What to do: Look for "account" in each line of the entries, and return the matching lines.

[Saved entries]
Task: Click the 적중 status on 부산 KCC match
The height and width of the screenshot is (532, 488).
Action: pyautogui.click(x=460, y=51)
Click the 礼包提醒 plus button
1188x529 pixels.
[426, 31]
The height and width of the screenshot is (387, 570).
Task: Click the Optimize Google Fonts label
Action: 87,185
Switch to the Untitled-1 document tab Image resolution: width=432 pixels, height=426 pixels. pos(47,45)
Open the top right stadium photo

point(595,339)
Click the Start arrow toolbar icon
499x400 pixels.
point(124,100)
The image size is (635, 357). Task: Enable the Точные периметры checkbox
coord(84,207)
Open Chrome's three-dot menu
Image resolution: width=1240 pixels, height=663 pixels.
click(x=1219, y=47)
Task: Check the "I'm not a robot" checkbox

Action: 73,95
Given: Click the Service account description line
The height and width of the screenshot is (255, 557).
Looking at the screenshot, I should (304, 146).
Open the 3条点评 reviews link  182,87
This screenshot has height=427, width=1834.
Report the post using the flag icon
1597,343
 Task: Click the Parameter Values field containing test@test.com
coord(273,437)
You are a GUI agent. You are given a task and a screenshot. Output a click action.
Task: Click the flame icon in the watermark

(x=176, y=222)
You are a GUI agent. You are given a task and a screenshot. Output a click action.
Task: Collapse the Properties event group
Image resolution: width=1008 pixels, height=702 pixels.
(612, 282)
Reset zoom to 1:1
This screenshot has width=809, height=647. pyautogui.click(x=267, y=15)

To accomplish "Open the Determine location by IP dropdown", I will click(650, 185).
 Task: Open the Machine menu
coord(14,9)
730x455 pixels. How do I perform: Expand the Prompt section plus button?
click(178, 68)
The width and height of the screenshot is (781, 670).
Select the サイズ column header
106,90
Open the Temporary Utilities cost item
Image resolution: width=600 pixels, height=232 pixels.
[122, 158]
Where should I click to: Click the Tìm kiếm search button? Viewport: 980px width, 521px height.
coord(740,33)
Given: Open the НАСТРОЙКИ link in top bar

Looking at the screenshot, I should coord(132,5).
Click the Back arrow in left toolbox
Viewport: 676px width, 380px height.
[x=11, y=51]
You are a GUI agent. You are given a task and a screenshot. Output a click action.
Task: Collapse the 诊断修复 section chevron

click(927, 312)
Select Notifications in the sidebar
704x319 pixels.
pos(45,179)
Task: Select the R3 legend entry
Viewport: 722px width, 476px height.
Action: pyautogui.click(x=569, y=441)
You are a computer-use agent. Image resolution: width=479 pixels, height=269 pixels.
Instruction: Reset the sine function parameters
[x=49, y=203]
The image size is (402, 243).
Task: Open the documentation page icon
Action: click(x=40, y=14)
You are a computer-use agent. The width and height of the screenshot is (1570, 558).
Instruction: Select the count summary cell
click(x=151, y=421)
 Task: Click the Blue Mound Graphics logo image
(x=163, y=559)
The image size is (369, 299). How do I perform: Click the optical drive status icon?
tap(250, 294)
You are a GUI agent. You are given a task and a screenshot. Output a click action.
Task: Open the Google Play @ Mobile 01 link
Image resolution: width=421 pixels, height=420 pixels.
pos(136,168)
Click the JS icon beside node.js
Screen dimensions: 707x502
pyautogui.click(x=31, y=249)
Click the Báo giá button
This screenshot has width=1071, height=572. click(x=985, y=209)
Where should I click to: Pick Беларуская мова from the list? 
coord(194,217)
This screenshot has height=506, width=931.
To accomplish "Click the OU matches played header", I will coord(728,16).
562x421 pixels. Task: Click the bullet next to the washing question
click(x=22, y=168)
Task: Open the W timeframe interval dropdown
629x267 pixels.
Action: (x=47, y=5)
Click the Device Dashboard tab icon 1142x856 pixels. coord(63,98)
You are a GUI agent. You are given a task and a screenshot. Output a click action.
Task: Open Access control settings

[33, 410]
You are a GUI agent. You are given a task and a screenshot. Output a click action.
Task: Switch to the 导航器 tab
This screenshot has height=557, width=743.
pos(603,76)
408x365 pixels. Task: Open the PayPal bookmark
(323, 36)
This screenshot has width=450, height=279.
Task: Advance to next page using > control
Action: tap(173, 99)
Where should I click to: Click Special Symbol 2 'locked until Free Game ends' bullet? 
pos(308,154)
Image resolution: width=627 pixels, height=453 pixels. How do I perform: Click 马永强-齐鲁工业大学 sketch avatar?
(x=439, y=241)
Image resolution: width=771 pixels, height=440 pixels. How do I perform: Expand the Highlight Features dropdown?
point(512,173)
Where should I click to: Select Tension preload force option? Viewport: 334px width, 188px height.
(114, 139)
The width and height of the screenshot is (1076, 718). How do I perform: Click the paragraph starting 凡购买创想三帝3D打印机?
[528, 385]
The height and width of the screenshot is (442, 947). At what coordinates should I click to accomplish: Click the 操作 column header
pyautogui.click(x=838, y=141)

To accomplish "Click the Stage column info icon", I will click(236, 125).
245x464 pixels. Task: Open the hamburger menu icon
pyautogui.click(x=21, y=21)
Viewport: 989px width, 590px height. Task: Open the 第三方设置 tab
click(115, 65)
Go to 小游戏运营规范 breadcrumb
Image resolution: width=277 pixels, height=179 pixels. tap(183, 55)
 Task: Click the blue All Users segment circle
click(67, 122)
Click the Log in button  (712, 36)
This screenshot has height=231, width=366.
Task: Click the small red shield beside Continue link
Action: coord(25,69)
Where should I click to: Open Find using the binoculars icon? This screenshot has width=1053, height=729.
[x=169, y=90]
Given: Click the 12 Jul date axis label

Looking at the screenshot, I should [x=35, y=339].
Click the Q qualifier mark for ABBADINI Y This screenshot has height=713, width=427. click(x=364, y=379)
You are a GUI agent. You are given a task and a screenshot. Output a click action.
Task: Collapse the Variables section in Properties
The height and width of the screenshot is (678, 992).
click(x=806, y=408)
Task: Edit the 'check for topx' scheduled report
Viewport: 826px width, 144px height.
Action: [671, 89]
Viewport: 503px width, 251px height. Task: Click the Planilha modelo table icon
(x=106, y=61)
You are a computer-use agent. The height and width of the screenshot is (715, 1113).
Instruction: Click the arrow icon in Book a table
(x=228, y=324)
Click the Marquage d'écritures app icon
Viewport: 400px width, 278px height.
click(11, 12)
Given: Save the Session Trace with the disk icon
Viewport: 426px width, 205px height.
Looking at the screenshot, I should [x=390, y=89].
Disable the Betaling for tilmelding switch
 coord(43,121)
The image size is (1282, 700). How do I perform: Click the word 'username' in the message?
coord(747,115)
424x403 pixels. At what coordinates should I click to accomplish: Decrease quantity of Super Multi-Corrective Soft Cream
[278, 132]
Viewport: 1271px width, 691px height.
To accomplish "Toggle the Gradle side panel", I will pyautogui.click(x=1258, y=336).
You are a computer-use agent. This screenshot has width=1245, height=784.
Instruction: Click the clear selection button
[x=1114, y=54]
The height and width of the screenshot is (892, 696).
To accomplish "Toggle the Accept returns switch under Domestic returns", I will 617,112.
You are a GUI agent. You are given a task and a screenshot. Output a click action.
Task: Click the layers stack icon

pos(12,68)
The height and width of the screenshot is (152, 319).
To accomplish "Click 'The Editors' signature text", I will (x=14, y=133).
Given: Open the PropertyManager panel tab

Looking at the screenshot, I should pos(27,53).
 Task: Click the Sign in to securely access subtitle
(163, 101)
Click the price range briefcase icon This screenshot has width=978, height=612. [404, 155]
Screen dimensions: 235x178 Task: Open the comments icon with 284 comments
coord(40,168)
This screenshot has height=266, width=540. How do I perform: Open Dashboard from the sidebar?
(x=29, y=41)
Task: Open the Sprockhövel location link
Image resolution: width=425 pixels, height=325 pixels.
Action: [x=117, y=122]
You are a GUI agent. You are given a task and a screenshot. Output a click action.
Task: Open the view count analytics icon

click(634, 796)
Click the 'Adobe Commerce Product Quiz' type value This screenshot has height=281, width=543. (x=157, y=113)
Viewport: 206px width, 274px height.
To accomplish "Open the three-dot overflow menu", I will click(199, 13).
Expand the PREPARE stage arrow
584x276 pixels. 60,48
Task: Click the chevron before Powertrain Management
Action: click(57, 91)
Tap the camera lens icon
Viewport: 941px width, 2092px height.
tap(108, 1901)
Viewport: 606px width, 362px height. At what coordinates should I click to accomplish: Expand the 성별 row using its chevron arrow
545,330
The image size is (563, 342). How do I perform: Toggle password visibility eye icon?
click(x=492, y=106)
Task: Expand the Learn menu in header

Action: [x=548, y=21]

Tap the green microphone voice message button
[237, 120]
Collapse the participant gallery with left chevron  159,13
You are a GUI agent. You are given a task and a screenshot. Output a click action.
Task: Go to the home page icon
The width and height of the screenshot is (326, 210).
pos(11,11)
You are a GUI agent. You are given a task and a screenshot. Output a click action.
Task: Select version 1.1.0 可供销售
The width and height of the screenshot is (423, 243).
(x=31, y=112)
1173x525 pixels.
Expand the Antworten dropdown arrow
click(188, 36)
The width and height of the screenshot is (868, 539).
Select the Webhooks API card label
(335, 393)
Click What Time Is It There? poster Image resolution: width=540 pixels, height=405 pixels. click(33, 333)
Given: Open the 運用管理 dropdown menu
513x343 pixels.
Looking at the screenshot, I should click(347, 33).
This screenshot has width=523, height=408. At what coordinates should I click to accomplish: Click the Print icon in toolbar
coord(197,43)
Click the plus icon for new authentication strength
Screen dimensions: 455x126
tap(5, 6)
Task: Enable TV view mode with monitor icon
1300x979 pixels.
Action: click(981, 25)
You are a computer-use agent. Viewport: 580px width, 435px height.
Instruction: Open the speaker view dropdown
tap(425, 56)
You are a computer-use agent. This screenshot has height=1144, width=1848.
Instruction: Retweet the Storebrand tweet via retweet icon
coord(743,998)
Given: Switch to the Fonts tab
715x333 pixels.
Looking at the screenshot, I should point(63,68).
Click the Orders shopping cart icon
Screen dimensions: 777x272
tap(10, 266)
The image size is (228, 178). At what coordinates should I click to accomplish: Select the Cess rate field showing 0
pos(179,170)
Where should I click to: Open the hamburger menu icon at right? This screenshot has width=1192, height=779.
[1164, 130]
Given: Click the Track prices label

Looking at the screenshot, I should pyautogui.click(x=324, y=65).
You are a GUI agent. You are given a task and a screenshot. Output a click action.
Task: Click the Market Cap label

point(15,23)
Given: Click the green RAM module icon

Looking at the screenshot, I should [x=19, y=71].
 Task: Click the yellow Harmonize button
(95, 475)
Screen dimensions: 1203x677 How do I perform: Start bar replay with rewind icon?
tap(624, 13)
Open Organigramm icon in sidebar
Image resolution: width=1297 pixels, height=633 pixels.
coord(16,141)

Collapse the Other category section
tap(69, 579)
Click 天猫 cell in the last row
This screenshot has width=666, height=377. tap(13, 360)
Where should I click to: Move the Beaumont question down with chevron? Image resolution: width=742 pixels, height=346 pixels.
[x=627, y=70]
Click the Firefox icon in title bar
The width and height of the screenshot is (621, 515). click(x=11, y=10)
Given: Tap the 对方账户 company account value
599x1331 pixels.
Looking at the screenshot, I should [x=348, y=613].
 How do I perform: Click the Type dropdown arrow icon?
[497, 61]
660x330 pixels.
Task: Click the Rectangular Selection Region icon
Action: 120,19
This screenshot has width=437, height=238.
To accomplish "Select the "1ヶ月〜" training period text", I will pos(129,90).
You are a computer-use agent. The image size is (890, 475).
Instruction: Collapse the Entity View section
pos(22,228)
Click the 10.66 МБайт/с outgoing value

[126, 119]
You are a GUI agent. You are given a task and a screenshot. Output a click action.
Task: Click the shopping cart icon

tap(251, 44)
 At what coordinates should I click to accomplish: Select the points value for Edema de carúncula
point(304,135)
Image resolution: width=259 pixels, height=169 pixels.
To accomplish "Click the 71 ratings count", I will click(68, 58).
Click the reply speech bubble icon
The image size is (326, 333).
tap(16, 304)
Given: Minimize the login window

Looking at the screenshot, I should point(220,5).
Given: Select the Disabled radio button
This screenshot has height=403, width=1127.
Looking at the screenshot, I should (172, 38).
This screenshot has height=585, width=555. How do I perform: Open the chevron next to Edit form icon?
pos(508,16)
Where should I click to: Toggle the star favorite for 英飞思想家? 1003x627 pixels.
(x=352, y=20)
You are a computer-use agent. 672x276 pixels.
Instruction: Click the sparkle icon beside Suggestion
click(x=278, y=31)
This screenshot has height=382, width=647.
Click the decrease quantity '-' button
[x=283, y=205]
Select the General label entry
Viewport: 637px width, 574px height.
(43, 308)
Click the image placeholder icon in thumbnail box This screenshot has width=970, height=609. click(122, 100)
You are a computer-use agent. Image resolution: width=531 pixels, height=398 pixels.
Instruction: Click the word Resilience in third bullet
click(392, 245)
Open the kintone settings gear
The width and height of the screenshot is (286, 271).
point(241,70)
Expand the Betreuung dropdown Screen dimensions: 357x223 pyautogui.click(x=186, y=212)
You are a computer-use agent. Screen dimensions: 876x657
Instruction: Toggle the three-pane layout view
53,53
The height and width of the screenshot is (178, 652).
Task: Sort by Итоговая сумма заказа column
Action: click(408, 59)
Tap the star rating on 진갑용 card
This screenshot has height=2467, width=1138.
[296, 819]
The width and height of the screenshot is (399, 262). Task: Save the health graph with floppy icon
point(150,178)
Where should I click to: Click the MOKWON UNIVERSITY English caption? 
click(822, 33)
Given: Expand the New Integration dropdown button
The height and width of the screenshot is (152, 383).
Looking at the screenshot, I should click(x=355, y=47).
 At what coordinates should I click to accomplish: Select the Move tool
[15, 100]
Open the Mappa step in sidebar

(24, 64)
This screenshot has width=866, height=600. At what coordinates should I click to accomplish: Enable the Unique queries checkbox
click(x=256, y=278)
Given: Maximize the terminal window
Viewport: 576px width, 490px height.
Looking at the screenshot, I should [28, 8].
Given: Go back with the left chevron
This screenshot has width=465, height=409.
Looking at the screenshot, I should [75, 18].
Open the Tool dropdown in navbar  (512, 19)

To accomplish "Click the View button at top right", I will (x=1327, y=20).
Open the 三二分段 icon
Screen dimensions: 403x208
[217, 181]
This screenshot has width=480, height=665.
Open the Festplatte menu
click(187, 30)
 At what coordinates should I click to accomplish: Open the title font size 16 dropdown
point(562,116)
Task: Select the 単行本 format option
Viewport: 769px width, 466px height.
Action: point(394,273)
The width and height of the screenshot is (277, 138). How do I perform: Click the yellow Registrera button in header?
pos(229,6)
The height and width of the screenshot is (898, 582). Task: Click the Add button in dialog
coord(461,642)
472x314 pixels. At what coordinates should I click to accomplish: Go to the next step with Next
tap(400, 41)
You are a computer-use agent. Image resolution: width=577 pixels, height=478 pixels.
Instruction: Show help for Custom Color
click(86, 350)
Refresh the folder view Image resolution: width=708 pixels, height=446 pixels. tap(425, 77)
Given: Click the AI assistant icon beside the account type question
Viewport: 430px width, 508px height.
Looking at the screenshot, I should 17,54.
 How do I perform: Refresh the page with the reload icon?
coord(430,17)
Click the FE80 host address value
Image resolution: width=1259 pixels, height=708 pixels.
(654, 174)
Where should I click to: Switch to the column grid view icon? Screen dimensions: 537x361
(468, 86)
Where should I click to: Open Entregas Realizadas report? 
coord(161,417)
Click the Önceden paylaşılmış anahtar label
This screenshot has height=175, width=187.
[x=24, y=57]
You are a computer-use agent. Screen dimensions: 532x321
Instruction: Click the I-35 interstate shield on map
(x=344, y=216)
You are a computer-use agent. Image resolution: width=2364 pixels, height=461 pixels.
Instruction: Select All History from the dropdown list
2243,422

Result:
Given: Click the Service account description line
Given: Tap the 对方账户 company account value
Given: Click the AI assistant icon beside the account type question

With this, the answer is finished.